How would you know it was God if you met Him? You have no real image of God other than the religious icons, the movie actors with booming voices, the New Yorker cartoons. You wouldn’t recognize God by the long white beard or robes or any of the other hackneyed images. God doesn’t wear a special uniform like the priests, and He is not one of us, despite what Joan Osborne says. He doesn’t have to be pious, devotional, sincere, or even loving, since there isn’t any cosmic deal to cut for salvation. You would recognize God only if you weren’t looking for God, or more precisely, if you were not looking from the idea of God that you have imagined, surveying the world for a match to your ideas. How do you recognize the God that doesn’t fit your expectations, how do you see something that you didn’t already know to look for? Are you even looking for God, or is an iPhone close enough?

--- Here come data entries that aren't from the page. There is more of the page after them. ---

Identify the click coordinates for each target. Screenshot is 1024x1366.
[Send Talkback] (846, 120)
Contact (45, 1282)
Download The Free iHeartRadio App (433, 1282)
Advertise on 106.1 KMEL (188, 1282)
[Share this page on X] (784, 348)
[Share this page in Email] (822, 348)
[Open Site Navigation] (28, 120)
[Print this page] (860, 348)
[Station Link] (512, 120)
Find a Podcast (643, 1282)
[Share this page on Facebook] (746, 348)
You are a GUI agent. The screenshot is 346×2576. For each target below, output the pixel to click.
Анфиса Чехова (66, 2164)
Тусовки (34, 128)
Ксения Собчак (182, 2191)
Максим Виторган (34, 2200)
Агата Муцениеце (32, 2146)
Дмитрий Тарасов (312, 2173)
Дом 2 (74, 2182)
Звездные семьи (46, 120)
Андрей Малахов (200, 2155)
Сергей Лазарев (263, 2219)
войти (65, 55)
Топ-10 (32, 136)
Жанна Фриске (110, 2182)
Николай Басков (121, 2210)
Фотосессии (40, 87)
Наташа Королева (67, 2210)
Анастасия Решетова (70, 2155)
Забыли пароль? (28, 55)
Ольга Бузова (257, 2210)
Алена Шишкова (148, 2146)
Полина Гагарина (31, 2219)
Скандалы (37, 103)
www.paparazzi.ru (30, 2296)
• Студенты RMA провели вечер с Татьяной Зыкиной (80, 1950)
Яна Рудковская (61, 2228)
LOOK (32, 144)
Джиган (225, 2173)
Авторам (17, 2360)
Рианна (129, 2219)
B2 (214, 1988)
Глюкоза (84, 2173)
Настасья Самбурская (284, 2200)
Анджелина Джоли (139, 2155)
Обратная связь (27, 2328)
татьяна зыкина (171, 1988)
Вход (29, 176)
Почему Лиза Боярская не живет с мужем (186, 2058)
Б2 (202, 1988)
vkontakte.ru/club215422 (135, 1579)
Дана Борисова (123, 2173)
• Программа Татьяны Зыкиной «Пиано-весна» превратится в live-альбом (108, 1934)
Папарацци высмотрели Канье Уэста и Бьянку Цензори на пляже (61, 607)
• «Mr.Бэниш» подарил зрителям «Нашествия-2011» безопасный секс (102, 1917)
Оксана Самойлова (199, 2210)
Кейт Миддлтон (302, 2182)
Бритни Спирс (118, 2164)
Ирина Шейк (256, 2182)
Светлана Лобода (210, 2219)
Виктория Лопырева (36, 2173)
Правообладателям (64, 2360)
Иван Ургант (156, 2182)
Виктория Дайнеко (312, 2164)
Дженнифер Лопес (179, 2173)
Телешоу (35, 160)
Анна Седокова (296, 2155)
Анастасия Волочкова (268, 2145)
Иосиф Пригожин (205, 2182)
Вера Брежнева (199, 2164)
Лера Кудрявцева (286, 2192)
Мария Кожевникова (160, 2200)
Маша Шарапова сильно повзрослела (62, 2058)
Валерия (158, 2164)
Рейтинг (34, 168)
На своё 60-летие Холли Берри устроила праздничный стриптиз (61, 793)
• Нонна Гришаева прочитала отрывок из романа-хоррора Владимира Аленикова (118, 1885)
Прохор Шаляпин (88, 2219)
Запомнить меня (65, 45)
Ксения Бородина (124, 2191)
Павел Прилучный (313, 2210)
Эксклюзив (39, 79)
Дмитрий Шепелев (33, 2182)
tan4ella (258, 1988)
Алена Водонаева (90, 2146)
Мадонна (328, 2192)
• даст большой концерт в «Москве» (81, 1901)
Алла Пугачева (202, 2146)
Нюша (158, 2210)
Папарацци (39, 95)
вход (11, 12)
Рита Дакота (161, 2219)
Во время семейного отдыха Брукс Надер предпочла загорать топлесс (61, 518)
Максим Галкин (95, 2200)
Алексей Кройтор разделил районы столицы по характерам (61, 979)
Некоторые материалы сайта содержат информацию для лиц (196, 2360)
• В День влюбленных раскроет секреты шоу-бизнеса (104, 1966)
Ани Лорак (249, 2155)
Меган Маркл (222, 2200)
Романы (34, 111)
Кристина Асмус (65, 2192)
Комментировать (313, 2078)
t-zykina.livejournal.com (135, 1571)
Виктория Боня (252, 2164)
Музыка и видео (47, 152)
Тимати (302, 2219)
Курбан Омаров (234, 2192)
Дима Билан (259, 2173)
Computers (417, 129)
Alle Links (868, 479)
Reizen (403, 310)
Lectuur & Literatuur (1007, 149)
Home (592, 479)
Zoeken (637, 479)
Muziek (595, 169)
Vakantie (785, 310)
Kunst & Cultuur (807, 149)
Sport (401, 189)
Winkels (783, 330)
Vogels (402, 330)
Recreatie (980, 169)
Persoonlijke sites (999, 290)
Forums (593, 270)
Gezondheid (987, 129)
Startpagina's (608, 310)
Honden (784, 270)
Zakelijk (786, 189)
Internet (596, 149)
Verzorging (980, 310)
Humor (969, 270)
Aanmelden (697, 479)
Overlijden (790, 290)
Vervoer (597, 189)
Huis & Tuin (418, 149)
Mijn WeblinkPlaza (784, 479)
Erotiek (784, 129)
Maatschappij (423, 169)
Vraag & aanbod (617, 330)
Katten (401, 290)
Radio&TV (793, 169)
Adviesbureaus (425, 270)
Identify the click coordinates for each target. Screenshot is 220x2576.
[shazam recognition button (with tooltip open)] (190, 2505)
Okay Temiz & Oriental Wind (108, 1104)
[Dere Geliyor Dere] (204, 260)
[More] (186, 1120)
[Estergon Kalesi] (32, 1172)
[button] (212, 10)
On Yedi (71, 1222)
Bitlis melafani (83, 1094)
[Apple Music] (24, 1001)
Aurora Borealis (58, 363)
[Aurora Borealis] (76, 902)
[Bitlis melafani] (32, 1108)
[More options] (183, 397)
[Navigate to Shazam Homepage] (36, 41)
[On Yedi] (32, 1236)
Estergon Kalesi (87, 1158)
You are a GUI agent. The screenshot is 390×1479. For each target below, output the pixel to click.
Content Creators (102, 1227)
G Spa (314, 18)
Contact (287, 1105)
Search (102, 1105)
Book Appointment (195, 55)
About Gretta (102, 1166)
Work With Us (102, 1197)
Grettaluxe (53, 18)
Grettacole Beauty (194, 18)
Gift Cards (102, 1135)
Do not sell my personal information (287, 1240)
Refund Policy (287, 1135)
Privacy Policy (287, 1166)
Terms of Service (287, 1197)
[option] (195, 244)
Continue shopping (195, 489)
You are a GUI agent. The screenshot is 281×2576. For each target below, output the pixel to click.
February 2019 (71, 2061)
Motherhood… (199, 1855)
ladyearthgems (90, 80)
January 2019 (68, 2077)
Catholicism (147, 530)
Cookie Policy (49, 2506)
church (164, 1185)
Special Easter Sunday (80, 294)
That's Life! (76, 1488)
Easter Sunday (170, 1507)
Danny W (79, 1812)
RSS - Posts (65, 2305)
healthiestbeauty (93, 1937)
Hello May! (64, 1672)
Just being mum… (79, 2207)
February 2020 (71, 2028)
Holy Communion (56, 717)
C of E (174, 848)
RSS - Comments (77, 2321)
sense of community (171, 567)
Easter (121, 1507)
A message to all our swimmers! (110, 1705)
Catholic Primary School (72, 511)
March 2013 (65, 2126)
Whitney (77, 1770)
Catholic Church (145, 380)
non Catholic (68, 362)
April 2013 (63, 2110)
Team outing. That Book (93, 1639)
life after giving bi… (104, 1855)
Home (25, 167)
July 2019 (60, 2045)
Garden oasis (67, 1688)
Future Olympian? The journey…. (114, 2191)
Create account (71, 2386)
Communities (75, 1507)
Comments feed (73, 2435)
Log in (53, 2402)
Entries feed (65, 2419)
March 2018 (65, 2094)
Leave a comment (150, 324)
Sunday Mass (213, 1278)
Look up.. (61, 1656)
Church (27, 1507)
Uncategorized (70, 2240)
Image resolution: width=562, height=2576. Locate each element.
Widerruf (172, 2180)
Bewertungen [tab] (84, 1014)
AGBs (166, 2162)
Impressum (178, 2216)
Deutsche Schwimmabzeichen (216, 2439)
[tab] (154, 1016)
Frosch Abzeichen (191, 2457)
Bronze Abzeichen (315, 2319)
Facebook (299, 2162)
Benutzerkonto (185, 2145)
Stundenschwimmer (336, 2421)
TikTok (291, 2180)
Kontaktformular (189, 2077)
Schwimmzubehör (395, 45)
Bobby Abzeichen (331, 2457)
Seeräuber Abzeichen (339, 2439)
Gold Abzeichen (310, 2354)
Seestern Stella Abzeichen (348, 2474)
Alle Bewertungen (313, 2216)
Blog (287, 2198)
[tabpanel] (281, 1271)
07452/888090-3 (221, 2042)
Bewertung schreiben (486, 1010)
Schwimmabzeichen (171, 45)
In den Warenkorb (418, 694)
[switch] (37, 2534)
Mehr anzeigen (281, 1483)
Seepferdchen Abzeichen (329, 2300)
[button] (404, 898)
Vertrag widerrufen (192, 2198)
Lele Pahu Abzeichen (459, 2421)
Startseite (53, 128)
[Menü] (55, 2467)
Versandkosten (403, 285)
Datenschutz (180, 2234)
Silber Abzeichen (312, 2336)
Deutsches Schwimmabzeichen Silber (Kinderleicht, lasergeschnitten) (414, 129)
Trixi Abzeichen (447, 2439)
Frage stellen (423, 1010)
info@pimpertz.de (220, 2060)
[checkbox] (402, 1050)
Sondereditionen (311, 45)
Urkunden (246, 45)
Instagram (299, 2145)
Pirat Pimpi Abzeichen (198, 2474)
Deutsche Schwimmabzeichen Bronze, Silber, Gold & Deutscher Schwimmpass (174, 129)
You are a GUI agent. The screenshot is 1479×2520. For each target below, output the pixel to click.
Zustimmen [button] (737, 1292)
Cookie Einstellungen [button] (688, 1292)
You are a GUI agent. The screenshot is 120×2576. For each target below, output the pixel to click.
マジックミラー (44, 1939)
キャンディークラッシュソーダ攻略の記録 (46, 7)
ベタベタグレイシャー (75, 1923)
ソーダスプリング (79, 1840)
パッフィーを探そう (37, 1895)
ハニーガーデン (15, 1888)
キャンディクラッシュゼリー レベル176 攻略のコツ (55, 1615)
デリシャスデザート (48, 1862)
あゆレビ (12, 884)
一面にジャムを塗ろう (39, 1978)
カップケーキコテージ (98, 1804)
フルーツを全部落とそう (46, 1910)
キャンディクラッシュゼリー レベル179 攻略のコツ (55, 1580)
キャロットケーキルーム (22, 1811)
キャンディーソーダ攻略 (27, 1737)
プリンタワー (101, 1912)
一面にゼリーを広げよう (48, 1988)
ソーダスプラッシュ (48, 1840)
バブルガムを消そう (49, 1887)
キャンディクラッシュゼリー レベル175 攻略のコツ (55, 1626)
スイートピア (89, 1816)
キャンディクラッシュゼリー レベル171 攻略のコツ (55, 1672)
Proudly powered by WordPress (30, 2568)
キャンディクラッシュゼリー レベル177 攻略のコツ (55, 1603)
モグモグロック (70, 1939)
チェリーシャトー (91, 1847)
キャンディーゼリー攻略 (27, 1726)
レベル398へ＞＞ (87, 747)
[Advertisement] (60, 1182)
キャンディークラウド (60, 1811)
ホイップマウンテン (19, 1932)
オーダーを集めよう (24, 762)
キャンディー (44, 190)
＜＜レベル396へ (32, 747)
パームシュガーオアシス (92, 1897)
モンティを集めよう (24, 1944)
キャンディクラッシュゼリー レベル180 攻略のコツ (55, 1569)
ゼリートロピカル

But, I am digressing from the real story here, which is not the philosophical conundrum of knowing anything at all, let alone knowing God, but is just the simple occurrence of bumping into God. That is the interesting thing, not the who, what, why, when, and how, but the thing itself. We can leave the explanations to the journalists and scientists, and stay with the narrative just as it occurred. This is magical existentialism, replacing no exit with an exit that opens onto an entrance, a world of all exits and entrances, no content, no history, no explanation, just the decay of what is as the introduction of what is next. When you meet God you meet God, there is nothing to verify it, nothing that caused it, and certainly no explanation. Sorry, religionist, God is not what you thought. And sorry, atheists, it is not nothing. God is something—really something.


N. Nosirrah is a writer and philosopher who asks his readers to question their existence, God’s existence, and in particular, Nosirrah’s existence. He is the author of the three books: God is an Atheist; A Novella for Those Who Have Run Out of Time, Nothing from Nothing; A Novella for None, and 2013; How to Profit from the Prophets in the Coming End of the World


2 Responses to “Excerpt From “God Is an Atheist: A Novella for Those Who Have Run Out of Time”, by N. Nosirrah”

  1. themisanthropicmuse Says:

    “he doesn’t believe in belief, and he thinks that all the believing that people get into has caused nothing but problems.” I heartily disagree with him about belief. There is nothing intrinsically dangerous about ‘belief’. It’s dogmatic thinking which etches belief into stone that one should worry about.